US Secretary of State Colin Powell has insisted that US forces in Iraq will remain under American control after the 30 June handover of sovereignty. ...reported the BBC on May 26. A few days later, Powell repeated the assertion, according to Reuters.
Asked if the new government could veto a US operation, Mr Powell told a news conference with Belgian Foreign Minister Louis Michel: "Obviously, we would take into account whatever they might say at a political and military level."
But he said that ultimately, "US forces remain under US command and will do what is necessary to protect themselves,"
"There could be a situation where we have to act and there may be a disagreement, and we have to act to protect ourselves or to accomplish a mission," Powell told the Dubai-based Middle East Broadcasting Center in an interview aired last on Wednesday,while at the same time insisting the interim Iraqi government would be "fully sovereign." (Emphasis added.)
Indeed, as the June 2 New York Times notes,
according to a second draft of an American and British resolution for the United Nations Security Council on Iraqi sovereignty, circulated among Council members on Tuesday night, the United States security mandate would extend to December 2005,a time, by the current timetable, months after a constitution had been approved and a permanent government put in place.
Fully sovereign - but unable to control the actions of 160,000 foreign troops on its soil, troops that remain free to "accomplish missions" of their own choosing. Liars.
There's more. The Times goes on to say that
[c]onfusion over sovereignty extends beyond military matters to questions of legal immunity for Americans, accounting practices, treatment of prisoners and oversight of government ministries.Another serious and possibly bigger issue is the status of laws passed by the now-dissolved Iraqi Governing Council.
Americans in the military and in private business now enjoy immunity from criminal prosecution and liability in Iraq. But some lawyers say the issue will have to be renegotiated once sovereignty is restored.

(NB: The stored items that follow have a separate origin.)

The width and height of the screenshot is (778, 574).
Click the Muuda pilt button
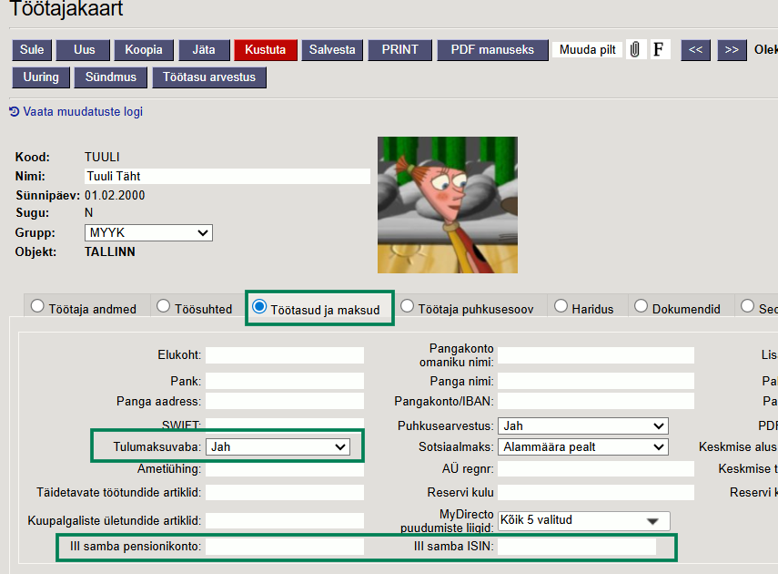tap(587, 49)
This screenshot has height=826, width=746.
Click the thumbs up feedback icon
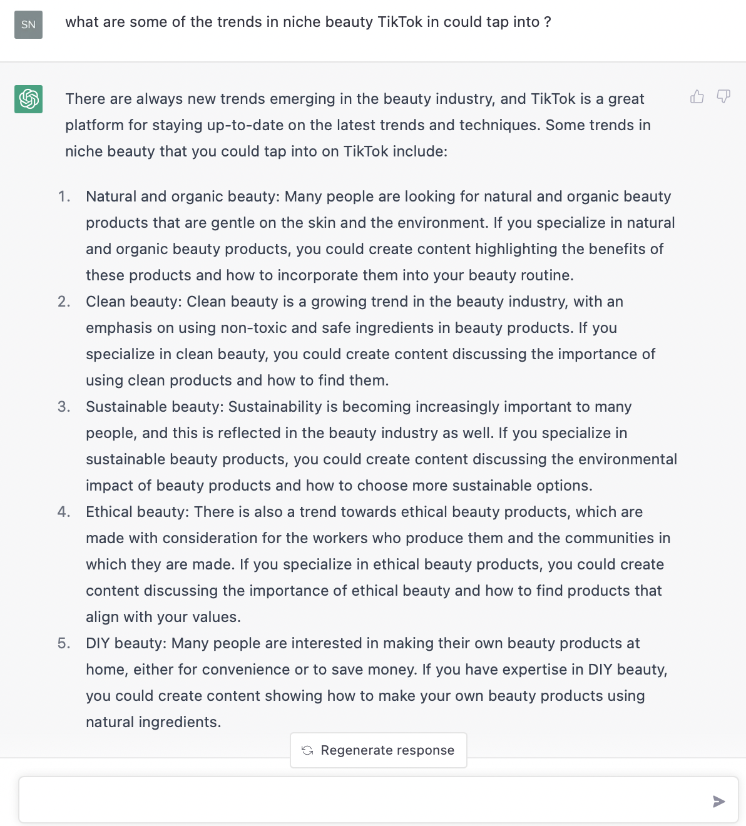pyautogui.click(x=697, y=96)
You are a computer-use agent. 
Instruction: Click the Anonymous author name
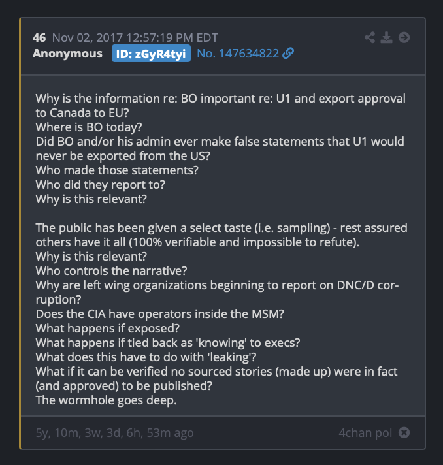68,54
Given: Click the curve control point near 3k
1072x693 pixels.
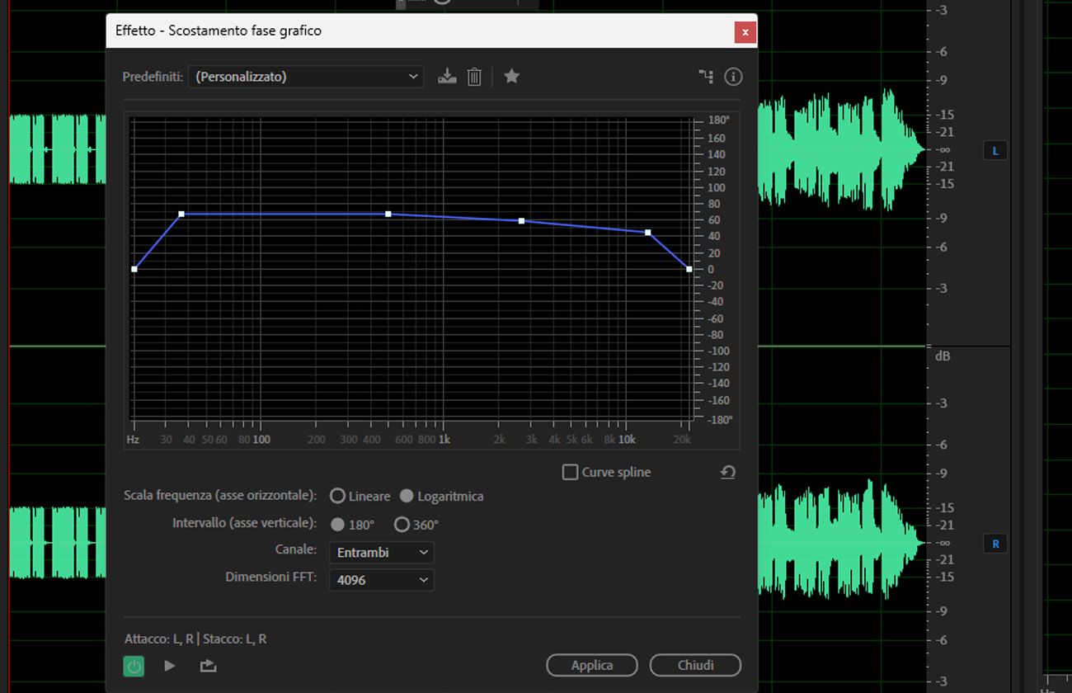Looking at the screenshot, I should [x=520, y=221].
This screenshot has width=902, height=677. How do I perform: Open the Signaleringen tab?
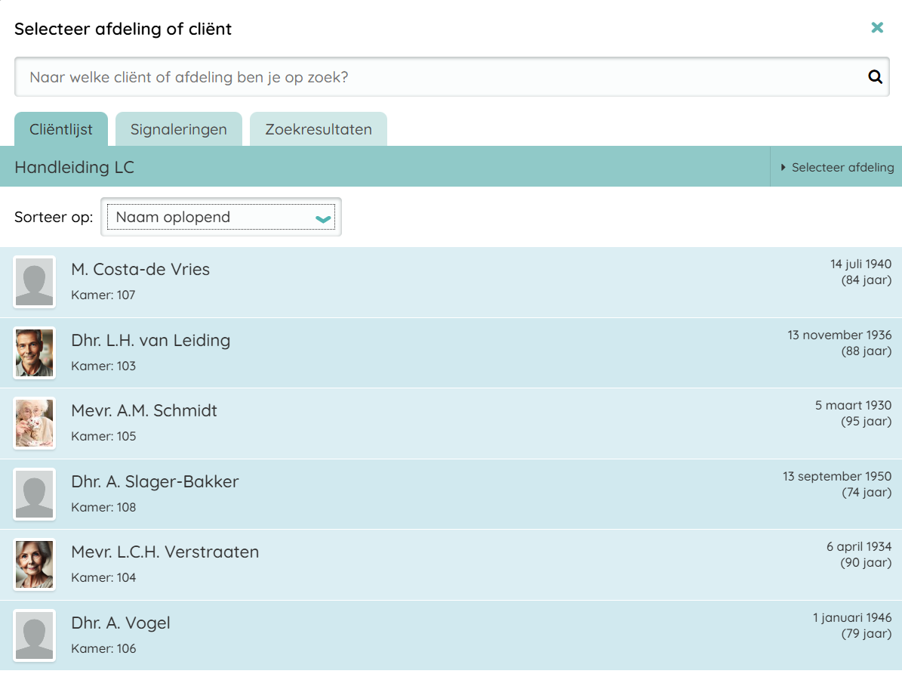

In addition, American officials say from 110 to 160 American advisers will be layered through Iraq's ministries, in some cases on contracts signed by the occupation, extending into the period after June 30.
[L]imits on the new government's powers are laid down in a transitional law passed by the Governing Council in March.says Reuters on June 3. While most attention has focused on those laws' provisions for minority religious and cultural rights, they also include - more, I expect, to the interest of the White House - privatization of all industries other than oil, strict limits on taxation, barring of restrictions on foreign investments, and freedom from liability for those investors.
This mandates the government to organise elections to be held by January and run day-to-day affairs, but not to pass new laws or alter the transitional law itself,
Meanwhile, AP said on Friday,
[t]he latest draft [Security Council] resolution - the third in less than two weeks - also spelled out the limits on the new government's activities, barring it from taking "any actions affecting Iraq's destiny" beyond the seven months it will be in power.You can count on the US to maintain that the signing of any long-term contracts that might possibly in some way however small to be of benefit to the Iraqis rather than the transnational corporations setting their hooks on the land is such an "action."
Update: In the latest draft of the proposed Security Council resolution, the US and the UK have made the concession that the interim government will be able to have "coalition" forces leave Iraq if it so desires. Previous versions would have expressed the Council's "readiness" to end the US mandate before its expiration in early 2006; this one says the Council "will terminate" that mandate if the "sovereign government of Iraq" asks it to.
But since this comes after a fawning speech by new prime minister Iyad Allawi - accurately described by AP as "a longtime exile with close ties to the CIA and State Department but with little popular support in Iraq" - in which he said withdrawal of US-led troops would be a "major disaster," I can't think it means much.